[Collected data]
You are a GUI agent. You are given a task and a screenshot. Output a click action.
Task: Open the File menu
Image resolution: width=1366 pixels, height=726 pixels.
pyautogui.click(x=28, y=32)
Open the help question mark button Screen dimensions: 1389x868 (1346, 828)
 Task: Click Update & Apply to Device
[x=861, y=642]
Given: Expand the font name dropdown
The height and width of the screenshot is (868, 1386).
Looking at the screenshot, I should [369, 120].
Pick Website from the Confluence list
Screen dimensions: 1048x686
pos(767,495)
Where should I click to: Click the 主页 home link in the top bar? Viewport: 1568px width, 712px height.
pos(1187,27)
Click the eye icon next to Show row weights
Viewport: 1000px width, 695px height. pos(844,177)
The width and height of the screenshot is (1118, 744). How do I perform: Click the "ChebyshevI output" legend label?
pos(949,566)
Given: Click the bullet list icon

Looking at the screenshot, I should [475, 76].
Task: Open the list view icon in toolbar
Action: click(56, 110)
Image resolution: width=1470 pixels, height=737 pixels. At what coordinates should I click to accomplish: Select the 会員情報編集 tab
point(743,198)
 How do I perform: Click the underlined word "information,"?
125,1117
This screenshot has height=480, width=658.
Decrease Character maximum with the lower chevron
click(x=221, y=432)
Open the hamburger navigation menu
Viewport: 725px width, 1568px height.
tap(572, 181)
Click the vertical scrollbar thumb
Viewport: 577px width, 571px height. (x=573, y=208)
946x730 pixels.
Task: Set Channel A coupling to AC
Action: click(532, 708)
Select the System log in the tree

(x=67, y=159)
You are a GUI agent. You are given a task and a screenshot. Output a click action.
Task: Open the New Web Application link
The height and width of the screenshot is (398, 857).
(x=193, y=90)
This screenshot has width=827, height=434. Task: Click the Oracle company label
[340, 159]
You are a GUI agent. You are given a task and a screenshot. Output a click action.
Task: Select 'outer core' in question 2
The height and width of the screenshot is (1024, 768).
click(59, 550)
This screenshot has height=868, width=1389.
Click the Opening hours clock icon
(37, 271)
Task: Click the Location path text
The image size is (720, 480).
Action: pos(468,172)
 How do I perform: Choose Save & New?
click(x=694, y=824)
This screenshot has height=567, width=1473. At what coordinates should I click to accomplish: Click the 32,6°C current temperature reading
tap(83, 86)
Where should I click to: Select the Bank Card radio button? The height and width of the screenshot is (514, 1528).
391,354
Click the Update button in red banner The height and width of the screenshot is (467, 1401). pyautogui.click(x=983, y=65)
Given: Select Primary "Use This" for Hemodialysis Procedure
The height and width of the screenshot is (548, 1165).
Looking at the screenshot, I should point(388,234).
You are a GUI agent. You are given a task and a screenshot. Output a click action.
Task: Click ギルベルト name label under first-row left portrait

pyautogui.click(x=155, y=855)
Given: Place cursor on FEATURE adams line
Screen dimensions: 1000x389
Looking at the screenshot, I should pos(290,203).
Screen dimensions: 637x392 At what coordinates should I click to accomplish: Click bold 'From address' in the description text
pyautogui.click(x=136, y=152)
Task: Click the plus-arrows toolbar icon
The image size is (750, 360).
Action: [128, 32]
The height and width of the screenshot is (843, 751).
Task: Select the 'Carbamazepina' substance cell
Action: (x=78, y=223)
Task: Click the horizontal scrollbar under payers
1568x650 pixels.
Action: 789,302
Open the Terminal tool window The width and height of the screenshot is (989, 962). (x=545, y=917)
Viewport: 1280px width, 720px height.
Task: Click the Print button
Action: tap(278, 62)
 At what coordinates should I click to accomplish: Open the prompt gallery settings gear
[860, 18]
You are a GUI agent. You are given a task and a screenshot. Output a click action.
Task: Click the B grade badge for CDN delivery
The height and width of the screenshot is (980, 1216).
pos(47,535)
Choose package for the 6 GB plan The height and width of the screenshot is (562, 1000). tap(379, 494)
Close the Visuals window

TASK BRIEF: Each line above should be reproduced exactly, with nothing omitted.

EXERCISE ANSWER:
You are a GUI agent. You are given a task and a screenshot. Output a click action.
Task: Open the File menu
Image resolution: width=1366 pixels, height=726 pixels.
pyautogui.click(x=28, y=32)
Open the help question mark button Screen dimensions: 1389x868 (1346, 828)
 Task: Click Update & Apply to Device
[x=861, y=642]
Given: Expand the font name dropdown
The height and width of the screenshot is (868, 1386).
Looking at the screenshot, I should [369, 120].
Pick Website from the Confluence list
Screen dimensions: 1048x686
pos(767,495)
Where should I click to: Click the 主页 home link in the top bar? Viewport: 1568px width, 712px height.
pos(1187,27)
Click the eye icon next to Show row weights
Viewport: 1000px width, 695px height. pos(844,177)
The width and height of the screenshot is (1118, 744). How do I perform: Click the "ChebyshevI output" legend label?
pos(949,566)
Given: Click the bullet list icon

Looking at the screenshot, I should [475, 76].
Task: Open the list view icon in toolbar
Action: click(56, 110)
Image resolution: width=1470 pixels, height=737 pixels. At what coordinates should I click to accomplish: Select the 会員情報編集 tab
point(743,198)
 How do I perform: Click the underlined word "information,"?
125,1117
This screenshot has height=480, width=658.
Decrease Character maximum with the lower chevron
click(x=221, y=432)
Open the hamburger navigation menu
Viewport: 725px width, 1568px height.
tap(572, 181)
Click the vertical scrollbar thumb
Viewport: 577px width, 571px height. (x=573, y=208)
946x730 pixels.
Task: Set Channel A coupling to AC
Action: click(532, 708)
Select the System log in the tree

(x=67, y=159)
You are a GUI agent. You are given a task and a screenshot. Output a click action.
Task: Open the New Web Application link
The height and width of the screenshot is (398, 857).
(x=193, y=90)
This screenshot has width=827, height=434. Task: Click the Oracle company label
[340, 159]
You are a GUI agent. You are given a task and a screenshot. Output a click action.
Task: Select 'outer core' in question 2
The height and width of the screenshot is (1024, 768).
click(59, 550)
This screenshot has height=868, width=1389.
Click the Opening hours clock icon
(37, 271)
Task: Click the Location path text
The image size is (720, 480).
Action: pos(468,172)
 How do I perform: Choose Save & New?
click(x=694, y=824)
This screenshot has height=567, width=1473. At what coordinates should I click to accomplish: Click the 32,6°C current temperature reading
tap(83, 86)
Where should I click to: Select the Bank Card radio button? The height and width of the screenshot is (514, 1528).
391,354
Click the Update button in red banner The height and width of the screenshot is (467, 1401). pyautogui.click(x=983, y=65)
Given: Select Primary "Use This" for Hemodialysis Procedure
The height and width of the screenshot is (548, 1165).
Looking at the screenshot, I should point(388,234).
You are a GUI agent. You are given a task and a screenshot. Output a click action.
Task: Click ギルベルト name label under first-row left portrait

pyautogui.click(x=155, y=855)
Given: Place cursor on FEATURE adams line
Screen dimensions: 1000x389
Looking at the screenshot, I should pos(290,203).
Screen dimensions: 637x392 At what coordinates should I click to accomplish: Click bold 'From address' in the description text
pyautogui.click(x=136, y=152)
Task: Click the plus-arrows toolbar icon
The image size is (750, 360).
Action: [128, 32]
The height and width of the screenshot is (843, 751).
Task: Select the 'Carbamazepina' substance cell
Action: (x=78, y=223)
Task: Click the horizontal scrollbar under payers
1568x650 pixels.
Action: 789,302
Open the Terminal tool window The width and height of the screenshot is (989, 962). (x=545, y=917)
Viewport: 1280px width, 720px height.
Task: Click the Print button
Action: tap(278, 62)
 At what coordinates should I click to accomplish: Open the prompt gallery settings gear
[860, 18]
You are a GUI agent. You are given a task and a screenshot. Output a click action.
Task: Click the B grade badge for CDN delivery
The height and width of the screenshot is (980, 1216).
pos(47,535)
Choose package for the 6 GB plan The height and width of the screenshot is (562, 1000). tap(379, 494)
Close the Visuals window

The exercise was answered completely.